I'm starting to know how to paint. It has taken me over fifty years' work to get this far and it's not finished yet, declared the artist Pierre-Auguste Renoir (1841-1919) in 1913.
At a time when a major exhibition of his work, including the large nudes painted at the turn of the twentieth century, was on show at the Bernheim Jeune gallery in Paris. It was a revelation.
Guillaume Apollinaire was lavish in his praise for the man he considered "the greatest living painter":
Renoir grows greater all the time. His latest paintings are always the most beautiful. And the most youthful.

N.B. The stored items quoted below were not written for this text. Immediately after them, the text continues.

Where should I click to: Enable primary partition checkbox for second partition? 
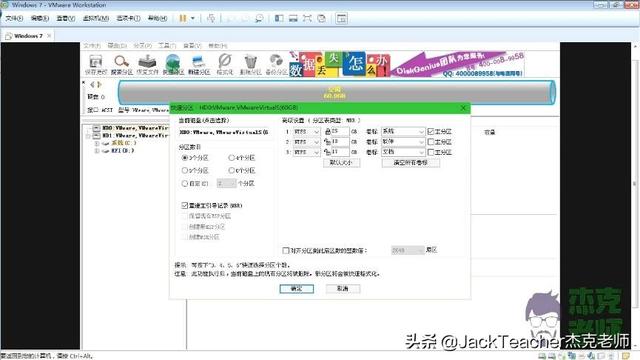[x=430, y=142]
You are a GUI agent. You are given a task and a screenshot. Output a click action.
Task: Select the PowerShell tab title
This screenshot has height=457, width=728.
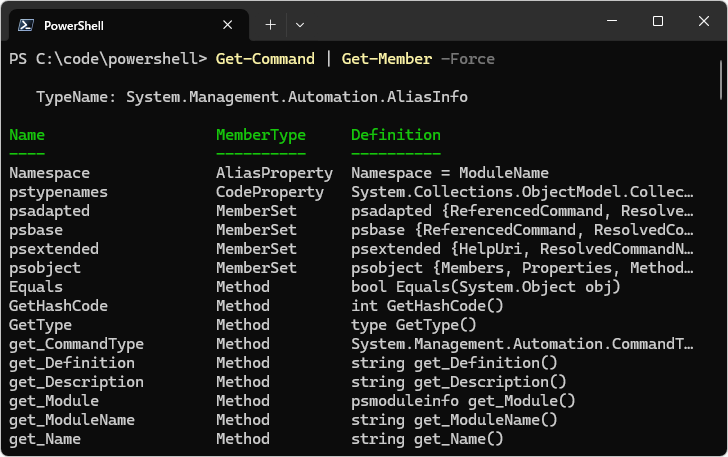[x=76, y=24]
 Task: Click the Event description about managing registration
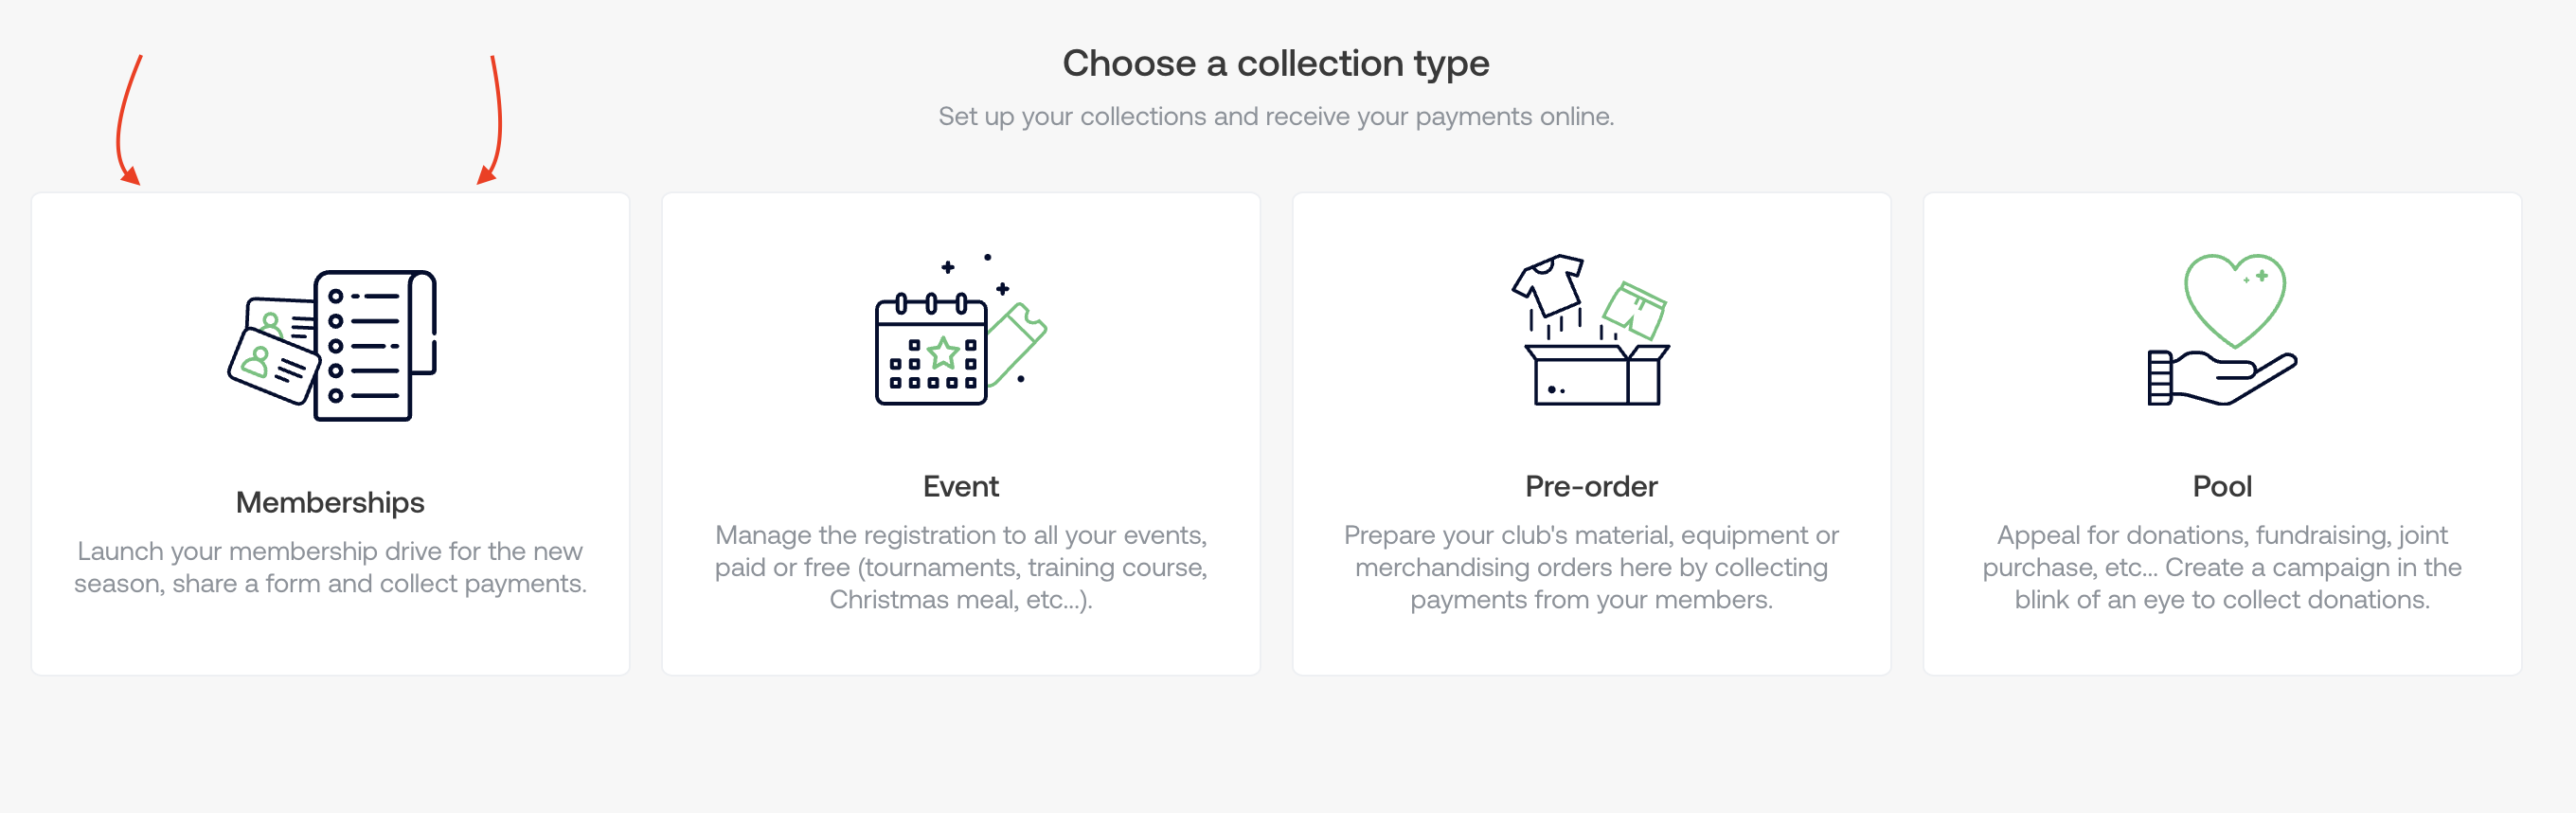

"Imperishable youth" indeed, to quote an admiring remark made in 1896 by Thadée Natanson, who saw Renoir enjoying unchallenged prestige on the art scene in the early twentieth century. He was acclaimed as an emblematic figure of Impressionism in the 1870s but he was also admired for being able to go further and renew a movement that was already winning wider acceptance. Like his contemporaries and friends Paul Cézanne and Claude Monet, Renoir was a reference for the new generation of artists. Pablo Picasso, Henri Matisse, as well as Pierre Bonnard or Maurice Denis expressed their admiration for the master and in particular for his "last manner", referring to his work at the turn of the century. Great admirers of modern art such as Leo and Gertrude Stein, Albert Barnes, Louise and Walter Arensberg or again Paul Guillaume, collected Renoir alongside Cézanne, Picasso and Matisse.